Il tanto atteso ritorno di Ethan Nichols in Italia è finalmente realtà. Il tribunale statunitense ha emesso la decisione che restituisce il bambino alla sua famiglia, stabilendo che Ethan possa rientrare definitivamente a Piano di Sorrento, nella penisola sorrentina, dove lo aspettano la madre Claudia Ciampa, la sorella Clelia, insieme alla nonna Luciana.
“Sono felicissima – ha commentato mamma Claudia – perché l’incubo è passato. Ringrazio il Ministro degli Esteri, il mio avvocato Gian Ettore Gassani, gli avvocati americani dello studio Quinn & Dworakowski, e tutte le persone che ci hanno aiutato e supportato tantissimo in questo periodo terribile. Non vediamo l’ora di tornare a casa e riabbracciare tutti, i fratellini che mi chiedevano ogni giorno quando tornavamo, e ora finalmente posso rispondere loro: oggi stiamo tornando, tutti insieme”.

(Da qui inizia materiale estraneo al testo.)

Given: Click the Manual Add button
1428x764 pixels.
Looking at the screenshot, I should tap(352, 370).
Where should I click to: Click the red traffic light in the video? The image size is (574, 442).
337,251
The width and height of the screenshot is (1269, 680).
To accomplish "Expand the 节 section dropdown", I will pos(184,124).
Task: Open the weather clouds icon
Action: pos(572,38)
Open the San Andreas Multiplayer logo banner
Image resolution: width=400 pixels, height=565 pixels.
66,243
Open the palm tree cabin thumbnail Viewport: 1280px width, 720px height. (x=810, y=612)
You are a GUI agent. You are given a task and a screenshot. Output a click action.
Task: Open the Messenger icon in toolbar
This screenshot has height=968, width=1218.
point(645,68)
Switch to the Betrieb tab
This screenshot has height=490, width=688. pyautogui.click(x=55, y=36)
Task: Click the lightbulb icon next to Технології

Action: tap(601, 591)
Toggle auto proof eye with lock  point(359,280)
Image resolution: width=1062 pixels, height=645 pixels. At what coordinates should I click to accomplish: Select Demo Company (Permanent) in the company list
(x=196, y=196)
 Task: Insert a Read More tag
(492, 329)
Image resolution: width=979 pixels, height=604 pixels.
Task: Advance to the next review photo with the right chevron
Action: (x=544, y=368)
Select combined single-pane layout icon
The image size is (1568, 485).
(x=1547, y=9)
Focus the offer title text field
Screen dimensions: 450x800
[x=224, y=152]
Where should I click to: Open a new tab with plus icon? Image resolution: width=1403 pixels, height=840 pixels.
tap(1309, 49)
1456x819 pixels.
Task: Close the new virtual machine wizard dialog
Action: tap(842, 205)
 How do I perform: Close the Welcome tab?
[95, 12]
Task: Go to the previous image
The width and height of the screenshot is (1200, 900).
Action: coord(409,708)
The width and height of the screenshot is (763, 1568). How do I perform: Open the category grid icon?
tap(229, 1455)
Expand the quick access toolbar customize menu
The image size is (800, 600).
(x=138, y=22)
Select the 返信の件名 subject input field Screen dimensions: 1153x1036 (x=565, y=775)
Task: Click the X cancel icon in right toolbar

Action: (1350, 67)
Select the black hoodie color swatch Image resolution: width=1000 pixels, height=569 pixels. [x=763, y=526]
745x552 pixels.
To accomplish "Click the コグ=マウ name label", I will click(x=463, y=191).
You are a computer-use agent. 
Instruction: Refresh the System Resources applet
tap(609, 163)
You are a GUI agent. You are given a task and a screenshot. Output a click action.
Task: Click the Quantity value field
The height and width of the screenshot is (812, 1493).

Il caso di Ethan Nichols non è un episodio isolato. Ogni anno, infatti, circa 250 minori italiani vengono sottratti all’estero dai genitori, creando una vera e propria emergenza diplomatica e legale. La sottrazione internazionale dei minori, come sottolineato dall’avvocato Gian Ettore Gassani, presidente dell’Ami, è un fenomeno che riguarda molte famiglie italiane. “Ogni anno ci sono 250 sottrazioni internazionali e sta diventando una vera e propria emergenza. Ci auguriamo che, nel futuro, ci possano essere leggi ancora più incisive per riportare tutti i bambini sottratti ai genitori italiani nel loro Paese”.
Per Claudia Ciampa, madre di Ethan, questa è una vittoria che segna il termine di mesi di angoscia, incertezze e paura. L’incubo vissuto è stato terribile, ma la determinazione di non arrendersi ha prevalso. “Ho lottato con tutte le mie forze per mio figlio e non mi sono mai arresa. Nonostante il dolore e la disperazione, sono riuscita a mantenere la speranza grazie all’aiuto delle istituzioni italiane e americane, e alla forza della mia famiglia”, ha dichiarato Claudia, con la voce rotta dall’emozione.